Text passage:
____________

From: Philippe Verdy (firstname.lastname@example.org)
Date: Wed Nov 02 2005 - 18:12:54 CST
Kenneth Whistler answered:
> For a *single* character, as seen in the table Philippe
> cited for the French Wikipedia entry, use of combining
> overscore is perfectly appropriate as a way to represent
> such text elements. For construction of entire, long,
> numerical expressions, it is not.
I did not demonstrate that. In fact, if you look closely to the effective
encoding of the French Wikipedia article at:
You'll see that it DOES NOT use any macro, or overscore diacritic. I also
demonstrated how it was defeating the separation of style and plain-text,
and that even style was not easy to make (for example the overline
decoration style can be applied only once, and two overlines requires
combining it with borders, that don't share the same coloring
("border-color:" style) as text elements that are colored with the "color"
Look again at the table named "Notation classique" lower on the page, by
clicking on the "Extensions classiques" title in the TOC (section number 6).
So I showed that this was just a tweak applicable only locally within a
given HTML page, provided that we can ensure how the page will be rendered.

____________

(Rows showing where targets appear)
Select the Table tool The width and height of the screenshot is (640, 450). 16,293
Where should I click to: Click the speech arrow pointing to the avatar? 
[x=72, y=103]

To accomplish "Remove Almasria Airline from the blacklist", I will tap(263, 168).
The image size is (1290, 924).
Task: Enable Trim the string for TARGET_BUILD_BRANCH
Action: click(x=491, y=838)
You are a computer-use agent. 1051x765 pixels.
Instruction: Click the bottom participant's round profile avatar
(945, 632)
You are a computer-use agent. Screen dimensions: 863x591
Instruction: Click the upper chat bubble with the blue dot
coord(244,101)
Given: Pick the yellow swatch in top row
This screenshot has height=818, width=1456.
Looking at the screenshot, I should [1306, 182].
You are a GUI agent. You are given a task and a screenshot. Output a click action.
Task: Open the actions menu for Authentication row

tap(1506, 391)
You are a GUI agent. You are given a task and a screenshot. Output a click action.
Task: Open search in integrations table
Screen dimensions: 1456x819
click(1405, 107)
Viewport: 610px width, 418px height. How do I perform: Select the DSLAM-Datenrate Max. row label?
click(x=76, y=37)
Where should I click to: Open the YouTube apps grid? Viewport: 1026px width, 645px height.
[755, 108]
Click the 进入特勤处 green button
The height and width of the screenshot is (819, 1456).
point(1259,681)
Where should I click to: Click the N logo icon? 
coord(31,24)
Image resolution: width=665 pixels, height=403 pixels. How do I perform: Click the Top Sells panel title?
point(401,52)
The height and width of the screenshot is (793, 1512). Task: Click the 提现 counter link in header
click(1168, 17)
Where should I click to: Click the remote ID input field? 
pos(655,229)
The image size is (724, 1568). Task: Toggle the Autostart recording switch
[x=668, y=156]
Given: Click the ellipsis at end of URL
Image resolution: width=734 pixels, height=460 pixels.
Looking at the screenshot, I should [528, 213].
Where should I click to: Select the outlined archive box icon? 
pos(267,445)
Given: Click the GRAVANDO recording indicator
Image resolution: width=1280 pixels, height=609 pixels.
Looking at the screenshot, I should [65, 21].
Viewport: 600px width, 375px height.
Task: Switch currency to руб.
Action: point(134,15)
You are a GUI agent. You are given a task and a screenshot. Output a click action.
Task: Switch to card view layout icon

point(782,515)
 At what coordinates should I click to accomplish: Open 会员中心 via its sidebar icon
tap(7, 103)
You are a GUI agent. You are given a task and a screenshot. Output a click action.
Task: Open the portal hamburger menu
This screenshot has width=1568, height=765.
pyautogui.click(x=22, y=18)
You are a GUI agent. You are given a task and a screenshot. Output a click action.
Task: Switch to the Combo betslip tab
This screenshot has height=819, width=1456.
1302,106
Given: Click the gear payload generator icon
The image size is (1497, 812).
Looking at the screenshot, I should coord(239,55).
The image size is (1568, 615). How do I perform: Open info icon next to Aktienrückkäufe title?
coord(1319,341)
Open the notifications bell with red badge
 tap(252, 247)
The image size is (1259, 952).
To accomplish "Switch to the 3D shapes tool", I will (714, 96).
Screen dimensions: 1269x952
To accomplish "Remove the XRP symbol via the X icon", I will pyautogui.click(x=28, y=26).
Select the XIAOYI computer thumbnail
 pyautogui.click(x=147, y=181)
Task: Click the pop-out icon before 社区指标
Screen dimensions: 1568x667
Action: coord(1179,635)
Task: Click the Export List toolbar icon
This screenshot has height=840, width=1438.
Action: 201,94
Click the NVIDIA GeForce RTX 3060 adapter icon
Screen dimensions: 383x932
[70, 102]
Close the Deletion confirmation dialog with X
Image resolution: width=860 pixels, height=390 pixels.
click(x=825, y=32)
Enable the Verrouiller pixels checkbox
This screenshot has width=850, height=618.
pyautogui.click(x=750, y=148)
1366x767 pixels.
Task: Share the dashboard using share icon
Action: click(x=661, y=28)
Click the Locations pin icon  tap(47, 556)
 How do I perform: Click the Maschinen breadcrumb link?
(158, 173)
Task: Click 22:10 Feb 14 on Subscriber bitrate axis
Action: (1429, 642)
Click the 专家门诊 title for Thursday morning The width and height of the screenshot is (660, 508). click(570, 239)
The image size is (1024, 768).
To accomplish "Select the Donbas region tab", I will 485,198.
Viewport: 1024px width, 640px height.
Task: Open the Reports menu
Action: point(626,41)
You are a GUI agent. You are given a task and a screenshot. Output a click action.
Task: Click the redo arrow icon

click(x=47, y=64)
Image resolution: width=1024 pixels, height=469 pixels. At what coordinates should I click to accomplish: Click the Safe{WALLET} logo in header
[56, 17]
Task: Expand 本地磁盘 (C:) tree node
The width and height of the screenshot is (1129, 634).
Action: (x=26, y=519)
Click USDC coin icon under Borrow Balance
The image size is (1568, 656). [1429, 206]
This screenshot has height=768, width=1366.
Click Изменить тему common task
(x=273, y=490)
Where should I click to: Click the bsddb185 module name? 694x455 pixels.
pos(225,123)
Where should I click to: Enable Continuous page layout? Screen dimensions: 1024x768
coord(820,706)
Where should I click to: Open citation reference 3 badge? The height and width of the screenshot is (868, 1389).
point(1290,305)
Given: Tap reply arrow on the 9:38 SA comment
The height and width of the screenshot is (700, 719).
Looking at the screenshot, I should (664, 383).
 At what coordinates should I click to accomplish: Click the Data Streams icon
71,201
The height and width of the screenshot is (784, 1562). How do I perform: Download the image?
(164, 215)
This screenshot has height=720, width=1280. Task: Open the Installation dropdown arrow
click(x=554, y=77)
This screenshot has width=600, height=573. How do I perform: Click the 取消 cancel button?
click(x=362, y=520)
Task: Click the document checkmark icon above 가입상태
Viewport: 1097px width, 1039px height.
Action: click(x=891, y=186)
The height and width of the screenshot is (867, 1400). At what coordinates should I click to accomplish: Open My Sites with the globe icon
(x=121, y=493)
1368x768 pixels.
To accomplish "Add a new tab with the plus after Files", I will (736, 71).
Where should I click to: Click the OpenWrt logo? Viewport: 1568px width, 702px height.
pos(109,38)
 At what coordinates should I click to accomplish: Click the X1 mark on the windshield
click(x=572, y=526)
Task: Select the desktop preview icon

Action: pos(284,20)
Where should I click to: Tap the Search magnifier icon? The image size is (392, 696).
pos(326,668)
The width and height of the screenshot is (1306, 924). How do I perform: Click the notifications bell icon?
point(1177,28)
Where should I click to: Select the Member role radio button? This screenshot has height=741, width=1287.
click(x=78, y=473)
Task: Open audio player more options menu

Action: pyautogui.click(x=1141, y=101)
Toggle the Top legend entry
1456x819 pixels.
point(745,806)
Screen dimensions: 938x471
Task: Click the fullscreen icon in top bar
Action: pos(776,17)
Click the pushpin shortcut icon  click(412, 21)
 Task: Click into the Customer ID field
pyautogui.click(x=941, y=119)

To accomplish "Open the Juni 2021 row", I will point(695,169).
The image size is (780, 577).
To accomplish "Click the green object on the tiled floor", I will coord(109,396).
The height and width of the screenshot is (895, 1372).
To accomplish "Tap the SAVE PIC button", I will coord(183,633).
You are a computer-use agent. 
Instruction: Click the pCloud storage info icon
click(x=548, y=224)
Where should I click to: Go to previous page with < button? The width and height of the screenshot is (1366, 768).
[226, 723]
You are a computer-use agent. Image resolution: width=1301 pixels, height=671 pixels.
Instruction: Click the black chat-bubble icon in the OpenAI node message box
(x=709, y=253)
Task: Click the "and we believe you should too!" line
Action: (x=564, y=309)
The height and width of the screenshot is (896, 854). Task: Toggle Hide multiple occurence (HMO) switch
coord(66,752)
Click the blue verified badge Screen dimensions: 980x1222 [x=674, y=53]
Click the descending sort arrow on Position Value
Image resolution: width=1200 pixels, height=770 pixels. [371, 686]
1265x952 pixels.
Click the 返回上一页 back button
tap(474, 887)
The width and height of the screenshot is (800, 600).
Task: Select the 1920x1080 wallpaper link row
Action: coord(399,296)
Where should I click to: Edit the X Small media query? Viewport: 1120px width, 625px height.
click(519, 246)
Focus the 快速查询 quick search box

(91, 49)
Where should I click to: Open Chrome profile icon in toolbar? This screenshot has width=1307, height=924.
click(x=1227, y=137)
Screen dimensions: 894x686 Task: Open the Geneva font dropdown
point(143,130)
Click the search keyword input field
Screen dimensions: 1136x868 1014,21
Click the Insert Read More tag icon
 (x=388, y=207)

____________

Given task: Carry the mailing-list reply about overscores and overlines in the French Wikipedia article forward from its last sentence. These records were taken from a different source than the text.

Written answer:
As soon as one activates the accessibility feature of Firefox for example,
that disables all CSS and just renders the text with very basic layout, the
text looks simply wrong. It will be true as well for other types of
Using style markup to express the text semantics goes AGAINST all the
objectives of HTML and CSS, which plead for a clear separation between them.
The only way to solve the problem would be to express the intended semantics
not with style markup, but with structure markup (but structure markup in
HTML only provides for the document structure, at the paragraph level, and
nothing at the character level), or with the encoding of text-only HTML
elements. This would then require additional diacritics.
That's a good reason why a new separate structural markup was designed for
maths (MathML), with its own syntax, avoiding any attempt to pollute either
the unstructured stream of characters at the plain-text level, or the style
markup. XML was also designed to add structural information around text (it
was not designed to provide rendering style information, and even the most
common CSS syntax for style does not use XML in encoded documents, as the
XML perception of rendering style is infered within the HTML document
rendering engine, but not given by the rendered HTML document itself).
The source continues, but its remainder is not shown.